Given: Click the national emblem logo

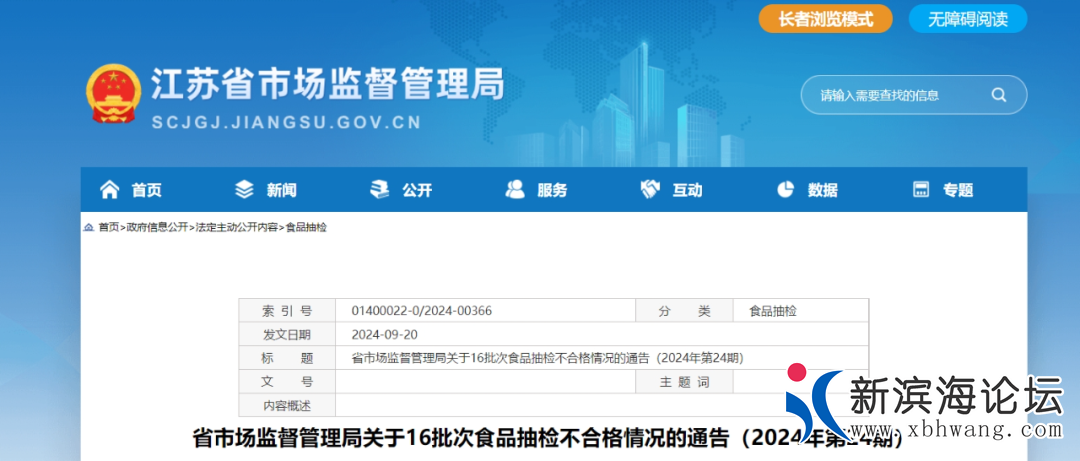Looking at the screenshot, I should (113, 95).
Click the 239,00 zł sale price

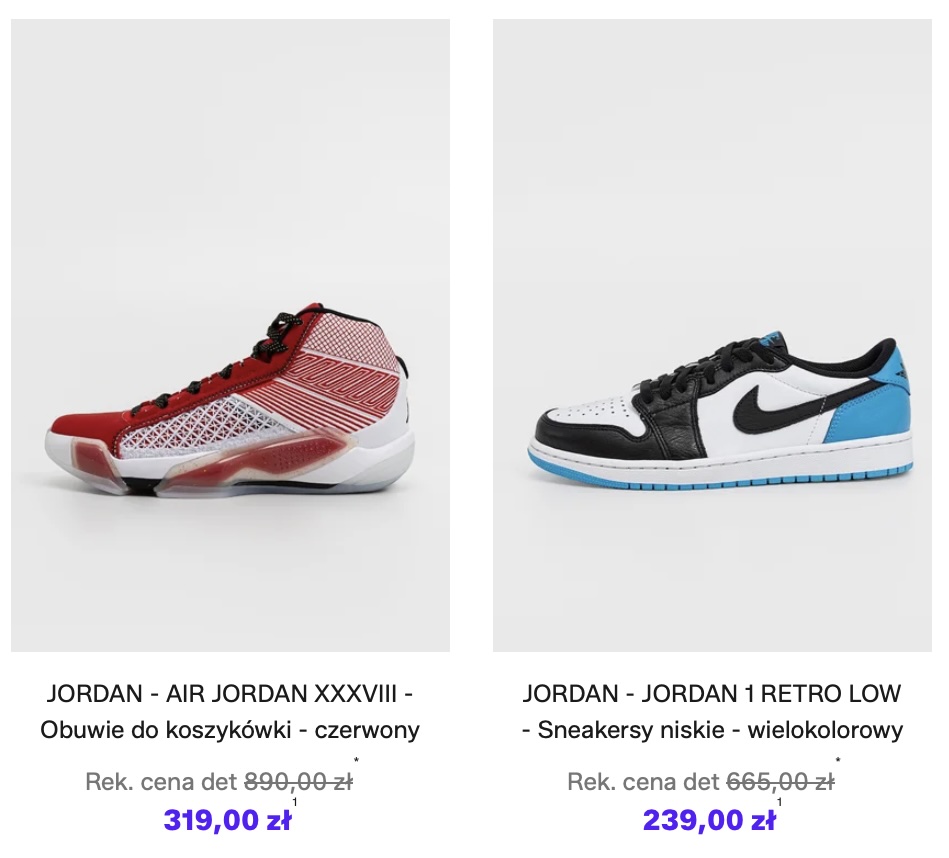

...

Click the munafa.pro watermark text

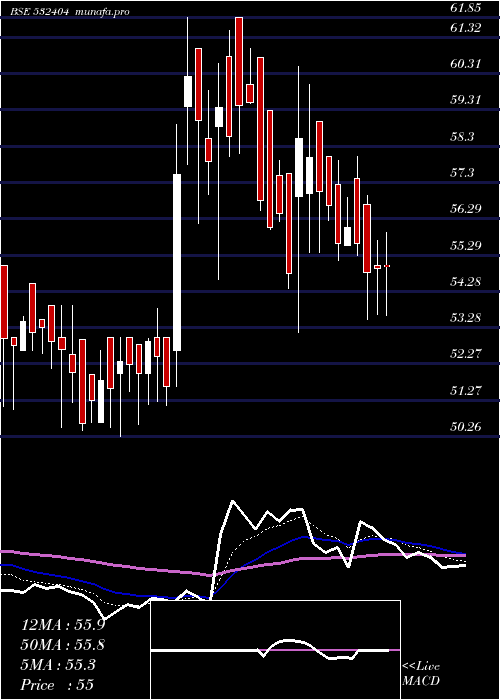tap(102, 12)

==

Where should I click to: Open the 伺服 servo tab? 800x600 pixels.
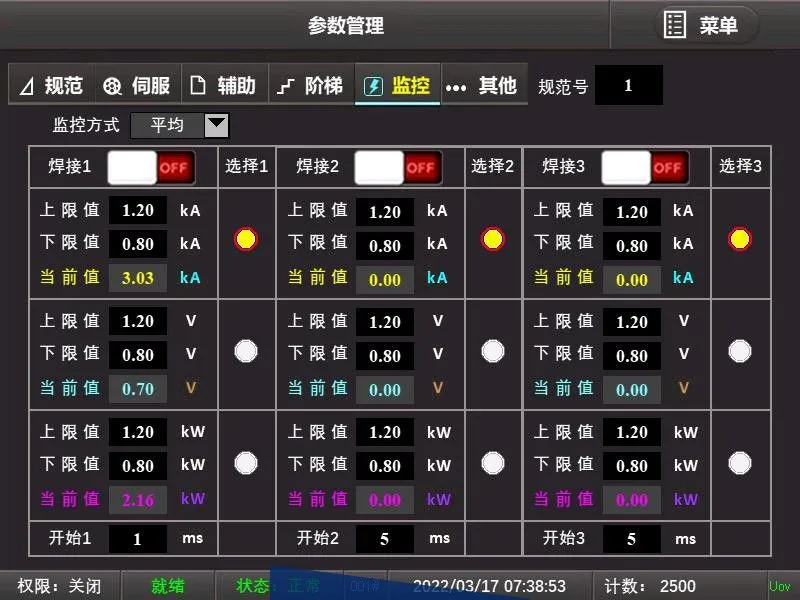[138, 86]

**Task requirements:**
Going back to the data above, write out everything from the line with "Given: Click the national emblem logo" down to the line with "Click the 239,00 zł sale price", both included, leaving every picture out.

**Task output:**
Given: Click the national emblem logo

Looking at the screenshot, I should (113, 95).
Click the 239,00 zł sale price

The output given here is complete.